## Exercise objective
Go through the data below. List every line that holds the word "Infrastructure".

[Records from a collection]
== Segment start ==

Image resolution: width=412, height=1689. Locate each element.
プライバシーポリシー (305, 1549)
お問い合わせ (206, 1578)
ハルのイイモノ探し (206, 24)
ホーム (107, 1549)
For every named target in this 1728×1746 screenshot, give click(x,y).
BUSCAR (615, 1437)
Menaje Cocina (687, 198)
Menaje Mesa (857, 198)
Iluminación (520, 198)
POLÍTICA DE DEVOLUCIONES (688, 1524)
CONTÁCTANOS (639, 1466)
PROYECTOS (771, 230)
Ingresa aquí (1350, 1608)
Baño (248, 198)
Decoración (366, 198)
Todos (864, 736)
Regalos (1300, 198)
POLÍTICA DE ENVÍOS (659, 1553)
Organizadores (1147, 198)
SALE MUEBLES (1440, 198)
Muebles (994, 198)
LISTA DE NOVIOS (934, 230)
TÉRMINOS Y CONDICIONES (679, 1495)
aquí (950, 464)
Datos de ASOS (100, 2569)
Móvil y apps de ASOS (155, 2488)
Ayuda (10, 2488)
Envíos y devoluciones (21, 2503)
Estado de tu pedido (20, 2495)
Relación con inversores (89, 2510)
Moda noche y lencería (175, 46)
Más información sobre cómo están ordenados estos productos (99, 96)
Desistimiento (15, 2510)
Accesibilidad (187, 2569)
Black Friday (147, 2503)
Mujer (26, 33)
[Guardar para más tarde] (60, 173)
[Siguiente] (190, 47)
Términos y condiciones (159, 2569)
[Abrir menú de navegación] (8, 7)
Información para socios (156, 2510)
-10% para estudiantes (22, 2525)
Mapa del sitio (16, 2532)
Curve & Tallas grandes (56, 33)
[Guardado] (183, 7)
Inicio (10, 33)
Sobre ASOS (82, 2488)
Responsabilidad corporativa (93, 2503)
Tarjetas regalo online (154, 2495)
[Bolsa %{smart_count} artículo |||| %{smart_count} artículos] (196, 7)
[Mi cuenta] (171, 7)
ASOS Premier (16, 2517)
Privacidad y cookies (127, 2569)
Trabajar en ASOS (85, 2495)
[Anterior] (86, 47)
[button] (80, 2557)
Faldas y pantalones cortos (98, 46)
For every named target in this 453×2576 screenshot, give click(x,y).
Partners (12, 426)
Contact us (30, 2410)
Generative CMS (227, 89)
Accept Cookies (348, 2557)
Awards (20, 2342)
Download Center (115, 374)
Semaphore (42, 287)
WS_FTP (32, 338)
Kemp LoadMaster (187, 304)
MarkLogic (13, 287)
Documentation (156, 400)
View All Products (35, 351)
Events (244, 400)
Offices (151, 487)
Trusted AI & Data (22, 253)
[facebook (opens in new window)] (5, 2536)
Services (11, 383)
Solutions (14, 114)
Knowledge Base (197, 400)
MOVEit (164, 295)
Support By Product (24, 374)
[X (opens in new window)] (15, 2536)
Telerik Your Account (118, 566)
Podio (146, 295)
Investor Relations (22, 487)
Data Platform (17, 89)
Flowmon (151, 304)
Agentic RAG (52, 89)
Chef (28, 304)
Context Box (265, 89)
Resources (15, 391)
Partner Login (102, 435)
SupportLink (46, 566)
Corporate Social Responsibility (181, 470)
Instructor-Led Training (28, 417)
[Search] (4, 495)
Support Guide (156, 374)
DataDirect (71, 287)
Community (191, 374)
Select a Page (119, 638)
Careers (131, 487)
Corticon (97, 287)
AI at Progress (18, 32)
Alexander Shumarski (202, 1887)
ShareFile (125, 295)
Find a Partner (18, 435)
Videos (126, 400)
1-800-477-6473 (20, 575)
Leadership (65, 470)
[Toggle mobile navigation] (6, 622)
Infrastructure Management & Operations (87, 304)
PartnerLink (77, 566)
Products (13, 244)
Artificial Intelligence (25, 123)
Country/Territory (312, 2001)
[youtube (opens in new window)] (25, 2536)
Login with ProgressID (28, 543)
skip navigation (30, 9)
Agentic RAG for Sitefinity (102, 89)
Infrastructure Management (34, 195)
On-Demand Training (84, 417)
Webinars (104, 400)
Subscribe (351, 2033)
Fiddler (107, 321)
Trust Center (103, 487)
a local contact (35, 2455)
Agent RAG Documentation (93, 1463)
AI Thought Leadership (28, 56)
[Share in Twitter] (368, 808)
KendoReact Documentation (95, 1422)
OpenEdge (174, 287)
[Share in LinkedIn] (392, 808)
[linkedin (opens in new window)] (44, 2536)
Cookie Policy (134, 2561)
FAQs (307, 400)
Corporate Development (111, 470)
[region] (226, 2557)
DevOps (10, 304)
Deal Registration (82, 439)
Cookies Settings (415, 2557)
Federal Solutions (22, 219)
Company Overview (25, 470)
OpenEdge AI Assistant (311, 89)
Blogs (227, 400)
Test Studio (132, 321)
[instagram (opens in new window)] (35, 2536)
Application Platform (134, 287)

== Segment end ==

## Finished task
Infrastructure Management & Operations (87, 304)
Infrastructure Management (34, 195)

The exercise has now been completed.